HomeBlogHow Companies Can Leverage Their Data in The Compliance Era

How Companies Can Leverage Their Data in The Compliance Era

February 25, 2020 by Shiri Lemel

The global data landscape is quickly moving in a new direction that requires all businesses to meticulously review, and in some cases, completely overhaul their data management processes. In May 2018, the European Union introduced its historic General Data Protection Regulation (GDPR) legislation, and on January 1st, 2020, the California Consumer Privacy Act (CCPA) officially came into effect. More recently, the news around the proposed creation of a US Federal Data Protection Agency as part of a new ‘Data Privacy Act’, further illustrates how the scales are tipping in favor of the individual in a big way. In 2020, the need for businesses to be ready for the challenges posed by tightening regulatory constraints has never been more pronounced. In a spirited medium post, Senator Kirsten Gillibrand, the driving force behind the Data Privacy Act, specifically called for the deployment of Privacy-Enhancing Technology (PET) to help eliminate the wide-scale collection of personal data.

 

Regulations like GDPR, CCPA, and the proposed Data Privacy Act ultimately prioritize a user’s right to privacy over the commercial interests of enterprises – a paradigm shift that elevates the credentials of PET as a mechanism to facilitate the confluence of data monetization, cross-organizational collaboration, and protection of user privacy. 

 

With enterprise data increasingly seen as the new oil, its value has soared dramatically over the last decade. Companies intent on exploring new ways to harness the data they collect often do so at the expense of user privacy. With great power comes great responsibility, and large businesses are slowly coming to terms with the sizable role they must play in protecting the privacy of valuable consumer data. As CCPA kicks into full gear, an estimated $55 billion is expected to be spent by Californian enterprises on compliance-strengthening measures. While this kind of expenditure might send shivers down the spines of company executives, enterprises can still use their data for cross-organizational collaboration to advance commercial interests, gain efficiencies, and mitigate risk – while staying within the confines of regulatory frameworks –  by turning to the latest PET innovations including Zero-Knowledge Proof (ZKP) cryptography, multiparty computation, and homomorphic encryption. 

 

Cryptographically-secure, privacy-enhancing techniques like these can be deployed across a variety of business verticals, helping enterprises adapt to the compliance era with a renewed sense of confidence, while facilitating data usage collaborations that don’t undercut the privacy of sensitive business data.

 

This new reality is already extending to areas such as insurance and finance, with bespoke use-cases facilitating fraud detection between insurance competitors as well as intelligence-sharing among banks to identify financial crimes.
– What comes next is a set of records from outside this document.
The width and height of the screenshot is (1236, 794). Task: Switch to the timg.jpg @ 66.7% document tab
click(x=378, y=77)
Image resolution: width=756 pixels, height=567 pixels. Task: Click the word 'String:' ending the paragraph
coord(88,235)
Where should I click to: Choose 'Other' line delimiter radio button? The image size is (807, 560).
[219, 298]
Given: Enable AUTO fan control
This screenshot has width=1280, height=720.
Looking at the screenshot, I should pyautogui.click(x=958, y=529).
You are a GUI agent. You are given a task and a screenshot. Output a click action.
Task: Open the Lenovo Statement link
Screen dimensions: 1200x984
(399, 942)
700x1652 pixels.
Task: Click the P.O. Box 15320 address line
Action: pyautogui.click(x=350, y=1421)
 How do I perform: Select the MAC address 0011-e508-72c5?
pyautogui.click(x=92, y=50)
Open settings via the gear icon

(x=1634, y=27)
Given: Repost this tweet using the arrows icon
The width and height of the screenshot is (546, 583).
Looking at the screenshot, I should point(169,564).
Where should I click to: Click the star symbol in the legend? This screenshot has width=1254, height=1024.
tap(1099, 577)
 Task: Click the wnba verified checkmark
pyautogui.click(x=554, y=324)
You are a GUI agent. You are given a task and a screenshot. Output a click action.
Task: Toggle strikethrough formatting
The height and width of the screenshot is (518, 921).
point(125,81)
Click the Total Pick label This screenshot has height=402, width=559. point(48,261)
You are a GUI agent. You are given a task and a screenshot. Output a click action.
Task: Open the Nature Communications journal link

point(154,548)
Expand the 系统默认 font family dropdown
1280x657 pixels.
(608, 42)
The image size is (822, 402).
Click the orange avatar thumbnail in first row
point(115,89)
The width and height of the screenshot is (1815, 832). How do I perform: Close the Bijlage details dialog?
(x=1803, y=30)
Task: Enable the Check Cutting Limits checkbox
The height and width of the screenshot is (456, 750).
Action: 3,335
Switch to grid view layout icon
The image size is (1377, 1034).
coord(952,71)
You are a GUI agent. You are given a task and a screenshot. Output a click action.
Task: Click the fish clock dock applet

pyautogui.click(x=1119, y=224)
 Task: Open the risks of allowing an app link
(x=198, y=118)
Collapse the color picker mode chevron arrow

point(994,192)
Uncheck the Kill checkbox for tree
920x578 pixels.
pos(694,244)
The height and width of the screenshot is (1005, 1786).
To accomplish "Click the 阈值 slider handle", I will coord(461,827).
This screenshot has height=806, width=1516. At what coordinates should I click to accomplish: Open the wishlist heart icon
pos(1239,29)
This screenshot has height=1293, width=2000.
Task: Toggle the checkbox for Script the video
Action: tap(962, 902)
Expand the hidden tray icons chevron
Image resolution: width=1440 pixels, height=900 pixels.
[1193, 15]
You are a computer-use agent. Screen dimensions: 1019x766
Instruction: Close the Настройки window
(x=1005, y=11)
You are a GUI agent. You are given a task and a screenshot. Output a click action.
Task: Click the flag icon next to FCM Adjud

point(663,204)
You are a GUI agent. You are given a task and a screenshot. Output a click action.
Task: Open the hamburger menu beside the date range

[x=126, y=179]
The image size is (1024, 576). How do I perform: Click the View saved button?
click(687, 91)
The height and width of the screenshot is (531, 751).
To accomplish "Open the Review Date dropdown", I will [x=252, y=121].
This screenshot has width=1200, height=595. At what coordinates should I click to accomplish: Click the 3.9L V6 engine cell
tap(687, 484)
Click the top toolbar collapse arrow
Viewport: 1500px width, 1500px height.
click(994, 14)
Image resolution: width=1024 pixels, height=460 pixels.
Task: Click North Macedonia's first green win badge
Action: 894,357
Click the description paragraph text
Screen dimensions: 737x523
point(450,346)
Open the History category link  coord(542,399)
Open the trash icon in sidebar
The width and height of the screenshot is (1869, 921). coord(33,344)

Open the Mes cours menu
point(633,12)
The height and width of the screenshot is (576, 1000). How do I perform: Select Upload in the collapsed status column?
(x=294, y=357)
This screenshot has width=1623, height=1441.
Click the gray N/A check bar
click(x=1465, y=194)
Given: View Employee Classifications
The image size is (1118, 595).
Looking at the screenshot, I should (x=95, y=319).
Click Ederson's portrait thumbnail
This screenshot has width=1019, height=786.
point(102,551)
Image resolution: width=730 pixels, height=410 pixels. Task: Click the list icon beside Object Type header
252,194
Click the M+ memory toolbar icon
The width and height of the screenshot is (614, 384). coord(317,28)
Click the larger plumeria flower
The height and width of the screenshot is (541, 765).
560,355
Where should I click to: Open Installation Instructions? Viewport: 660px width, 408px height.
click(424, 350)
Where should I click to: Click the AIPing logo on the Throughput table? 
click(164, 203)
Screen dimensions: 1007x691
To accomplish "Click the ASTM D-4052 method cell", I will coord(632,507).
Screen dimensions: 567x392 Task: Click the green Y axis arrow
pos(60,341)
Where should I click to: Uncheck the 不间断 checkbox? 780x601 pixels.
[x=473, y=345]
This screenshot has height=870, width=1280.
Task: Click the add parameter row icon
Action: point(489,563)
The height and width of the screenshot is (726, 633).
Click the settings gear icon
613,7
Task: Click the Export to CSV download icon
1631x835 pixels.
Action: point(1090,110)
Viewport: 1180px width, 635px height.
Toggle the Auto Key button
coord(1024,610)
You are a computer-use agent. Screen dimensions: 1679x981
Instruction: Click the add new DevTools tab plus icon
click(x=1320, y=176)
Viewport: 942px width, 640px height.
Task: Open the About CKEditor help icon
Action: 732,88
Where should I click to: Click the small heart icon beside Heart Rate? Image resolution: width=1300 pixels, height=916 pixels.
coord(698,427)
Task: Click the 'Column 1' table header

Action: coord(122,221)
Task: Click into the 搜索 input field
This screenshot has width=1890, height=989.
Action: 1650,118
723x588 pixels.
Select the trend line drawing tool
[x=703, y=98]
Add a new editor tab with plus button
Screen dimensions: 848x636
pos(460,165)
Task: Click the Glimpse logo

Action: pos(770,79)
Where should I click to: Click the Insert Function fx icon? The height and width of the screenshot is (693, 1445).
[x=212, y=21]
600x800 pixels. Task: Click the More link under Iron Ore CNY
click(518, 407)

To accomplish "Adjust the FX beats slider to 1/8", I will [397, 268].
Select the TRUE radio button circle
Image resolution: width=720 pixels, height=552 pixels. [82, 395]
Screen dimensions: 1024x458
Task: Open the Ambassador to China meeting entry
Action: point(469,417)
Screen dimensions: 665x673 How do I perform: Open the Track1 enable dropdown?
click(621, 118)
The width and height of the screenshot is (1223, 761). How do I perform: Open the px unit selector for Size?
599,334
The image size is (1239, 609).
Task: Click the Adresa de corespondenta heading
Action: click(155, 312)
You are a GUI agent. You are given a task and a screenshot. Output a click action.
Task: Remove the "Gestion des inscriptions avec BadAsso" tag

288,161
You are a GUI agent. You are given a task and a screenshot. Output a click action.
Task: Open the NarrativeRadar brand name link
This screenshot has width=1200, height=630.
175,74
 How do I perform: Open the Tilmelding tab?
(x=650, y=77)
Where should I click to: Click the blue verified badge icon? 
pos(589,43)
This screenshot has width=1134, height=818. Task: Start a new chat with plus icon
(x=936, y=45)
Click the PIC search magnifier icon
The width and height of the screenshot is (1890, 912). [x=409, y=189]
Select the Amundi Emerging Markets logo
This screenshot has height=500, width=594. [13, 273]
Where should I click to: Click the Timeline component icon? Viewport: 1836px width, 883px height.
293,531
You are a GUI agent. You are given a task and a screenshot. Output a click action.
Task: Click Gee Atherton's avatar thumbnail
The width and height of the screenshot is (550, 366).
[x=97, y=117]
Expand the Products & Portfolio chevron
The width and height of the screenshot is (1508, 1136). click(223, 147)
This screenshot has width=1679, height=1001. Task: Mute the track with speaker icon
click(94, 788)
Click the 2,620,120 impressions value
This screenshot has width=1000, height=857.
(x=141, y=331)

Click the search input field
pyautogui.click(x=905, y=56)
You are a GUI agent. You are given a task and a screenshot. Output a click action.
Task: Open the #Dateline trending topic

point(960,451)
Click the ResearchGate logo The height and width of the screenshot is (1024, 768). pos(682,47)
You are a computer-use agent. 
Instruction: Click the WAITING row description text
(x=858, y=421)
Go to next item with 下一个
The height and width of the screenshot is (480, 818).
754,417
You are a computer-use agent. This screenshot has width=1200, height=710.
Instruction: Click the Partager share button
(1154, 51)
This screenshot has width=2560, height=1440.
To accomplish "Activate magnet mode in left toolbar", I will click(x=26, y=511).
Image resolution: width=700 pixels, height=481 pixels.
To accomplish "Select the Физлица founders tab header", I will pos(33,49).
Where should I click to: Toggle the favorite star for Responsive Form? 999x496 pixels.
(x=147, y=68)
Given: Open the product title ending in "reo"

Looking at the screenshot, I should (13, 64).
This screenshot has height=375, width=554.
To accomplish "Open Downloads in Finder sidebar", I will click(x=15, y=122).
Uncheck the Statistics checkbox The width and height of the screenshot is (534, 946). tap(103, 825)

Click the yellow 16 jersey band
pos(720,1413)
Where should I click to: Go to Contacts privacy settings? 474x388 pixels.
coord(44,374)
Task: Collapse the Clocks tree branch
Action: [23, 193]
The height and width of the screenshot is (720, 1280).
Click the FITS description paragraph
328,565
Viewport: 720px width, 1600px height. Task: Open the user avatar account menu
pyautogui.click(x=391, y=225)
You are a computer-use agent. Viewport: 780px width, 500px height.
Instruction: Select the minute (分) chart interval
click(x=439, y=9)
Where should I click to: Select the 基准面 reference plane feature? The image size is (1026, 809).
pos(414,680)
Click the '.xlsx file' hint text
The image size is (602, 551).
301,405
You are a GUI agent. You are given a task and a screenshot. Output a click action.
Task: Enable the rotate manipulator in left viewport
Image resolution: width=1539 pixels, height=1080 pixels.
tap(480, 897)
PET use-cases are also permeating the identity and certification management fields, helping technology and service providers strengthen enterprise alliance partnerships. PET-enabled accreditation verification processes can drive new business opportunities while upholding the privacy of personal records. I expect this use-case list to become more populated in 2020. With US Sen. Kirsten Gillibrand spearheading an effort to enact a US Data Privacy Act, it is safe to say that this data privacy movement will endure in the years ahead. However, enterprises that are downbeat at the prospect of grappling with rigid regulatory frameworks have cause for optimism. The latest PET innovations are not only geared towards ensuring regulatory compliance, but they open the door to new revenue streams in the form of privacy-upholding data collaboration with other enterprises.

 

This new era of data regulation brings unprecedented challenges to data-driven enterprises — however, this doesn’t mean that explorative data monetization needs to be curtailed, but it does need to be regulated. The tide is gradually beginning to turn and upholding users’ data privacy through regulatory compliance will become the de-facto standard globally. By acting now and making changes to data management processes through the latest innovations in PET, enterprises can have the best of both worlds – riding a wave of regulatory compliance that empowers companies to maximize the value of their data through mutually beneficial cooperation with enterprises in their ecosystem.